Legionellen im Trinkwasser: Warum Temperaturmanagement allein nicht ausreicht

Legionellen im Trinkwasser: Warum Temperaturmanagement allein nicht ausreicht

Legionellen werden im Trinkwasser häufig als reines Temperaturproblem verstanden. Warmwasser muss heiß genug sein, Kaltwasser muss kalt bleiben, dann gilt das System als sicher. Diese Logik ist richtig, aber unvollständig. Temperatur ist ein zentraler Hygienefaktor, ersetzt aber keine funktionierende Installation, keinen regelmäßigen Wasseraustausch und keine Kontrolle der tatsächlichen Systembedingungen.

Legionellen können sich besonders gut in einem Temperaturbereich vermehren, der in schlecht betriebenen Trinkwasserinstallationen durchaus vorkommen kann. Warmwasser, das zu stark abkühlt, und Kaltwasser, das sich erwärmt, können beide problematisch werden. Entscheidend ist nicht nur die eingestellte Temperatur am Speicher, sondern die Temperatur an den realen Stellen im Leitungssystem.

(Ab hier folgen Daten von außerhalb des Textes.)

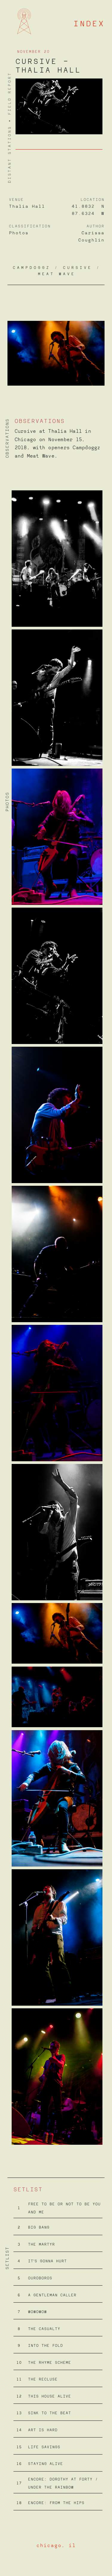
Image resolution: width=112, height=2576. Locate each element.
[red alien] (24, 10)
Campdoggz (31, 268)
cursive (77, 268)
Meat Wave (57, 274)
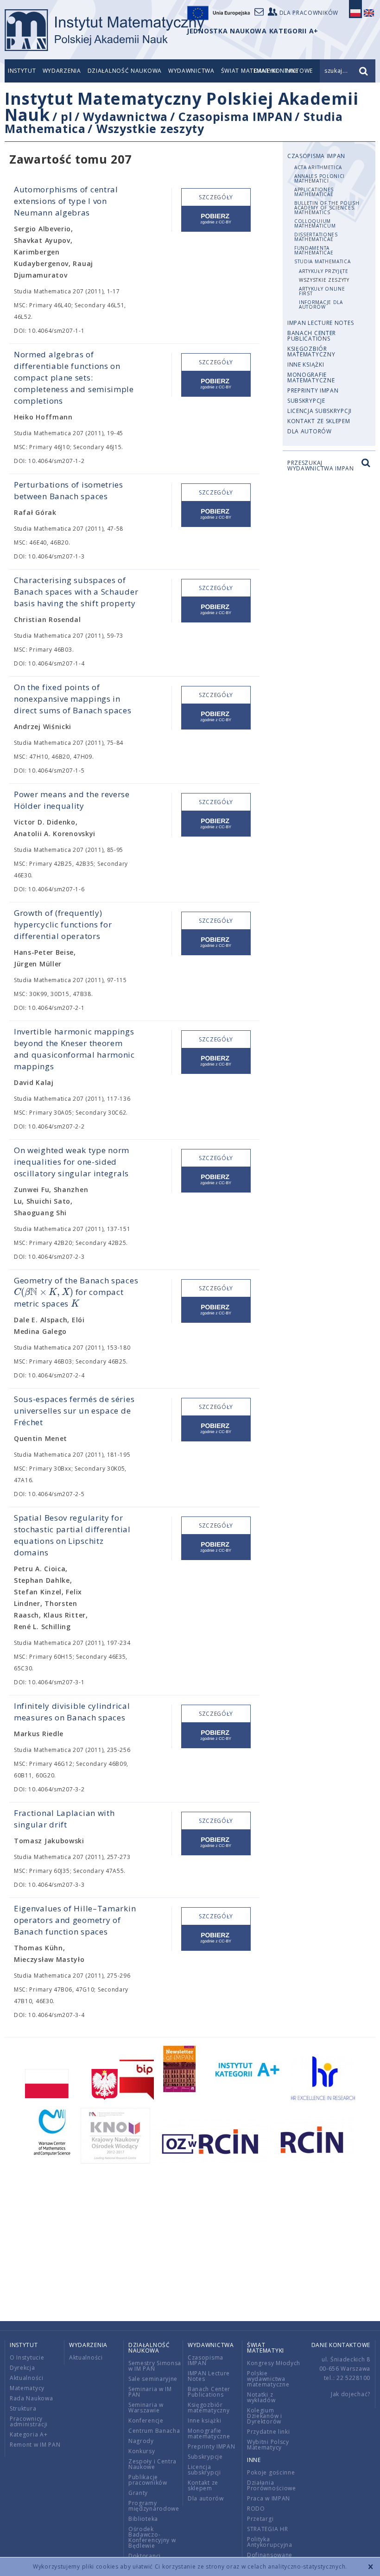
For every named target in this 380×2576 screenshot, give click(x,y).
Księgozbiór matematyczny (311, 351)
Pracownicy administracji (29, 2421)
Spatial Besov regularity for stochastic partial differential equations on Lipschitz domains (72, 1535)
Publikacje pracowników (147, 2480)
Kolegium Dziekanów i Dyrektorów (264, 2415)
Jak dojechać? (350, 2394)
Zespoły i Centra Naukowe (152, 2464)
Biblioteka (143, 2519)
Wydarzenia (62, 71)
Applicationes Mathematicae (314, 191)
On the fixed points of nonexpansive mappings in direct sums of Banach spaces (73, 699)
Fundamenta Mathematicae (313, 250)
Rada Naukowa (31, 2398)
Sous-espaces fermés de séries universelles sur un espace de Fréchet (74, 1411)
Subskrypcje (306, 401)
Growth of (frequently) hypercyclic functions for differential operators (63, 924)
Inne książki (305, 364)
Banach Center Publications (311, 336)
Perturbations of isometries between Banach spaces (68, 490)
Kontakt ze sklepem (318, 421)
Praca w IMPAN (268, 2498)
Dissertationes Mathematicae (316, 236)
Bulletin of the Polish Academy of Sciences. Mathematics (326, 208)
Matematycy (27, 2388)
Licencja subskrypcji (319, 411)
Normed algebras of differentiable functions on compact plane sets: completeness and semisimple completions (74, 377)
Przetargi (260, 2519)
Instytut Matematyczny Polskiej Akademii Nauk (181, 107)
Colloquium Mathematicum (315, 223)
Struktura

Das Problem entsteht oft nicht am Anfang der Anlage, sondern im Gebäude selbst. Lange Leitungswege, schlecht gedämmte Schächte, ungenutzte Entnahmestellen, schwache Zirkulation, Totleitungen und selten genutzte Bereiche können dazu führen, dass Wasser zu lange steht oder in kritische Temperaturbereiche gelangt. Eine korrekte Speichertemperatur bedeutet dann nicht automatisch, dass an jeder Entnahmestelle hygienisch stabile Bedingungen herrschen.

Besonders kritisch ist die Kombination aus Temperatur und Stagnation. Wenn Wasser steht, bleibt es länger in Kontakt mit Rohrinnenflächen, Ablagerungen und Biofilmen. Biofilme können Mikroorganismen schützen und ihnen stabile Oberflächen bieten. Dadurch kann ein System trotz grundsätzlich richtiger Temperaturführung hygienisch instabil werden, wenn Wasseraustausch und Leitungsführung nicht stimmen.

Ein häufiges Missverständnis ist, dass eine gelegentliche thermische Maßnahme alle Probleme löst. Hohe Temperaturen können ein wichtiges Werkzeug sein, aber sie ersetzen keine dauerhafte Systemhygiene. Wenn die Ursache in schlecht durchströmten Leitungsabschnitten, falscher Hydraulik oder dauerhaft erwärmtem Kaltwasser liegt, kommt das Problem zurück. Temperaturbehandlung ohne Ursachenprüfung ist dann nur eine kurzfristige Reaktion.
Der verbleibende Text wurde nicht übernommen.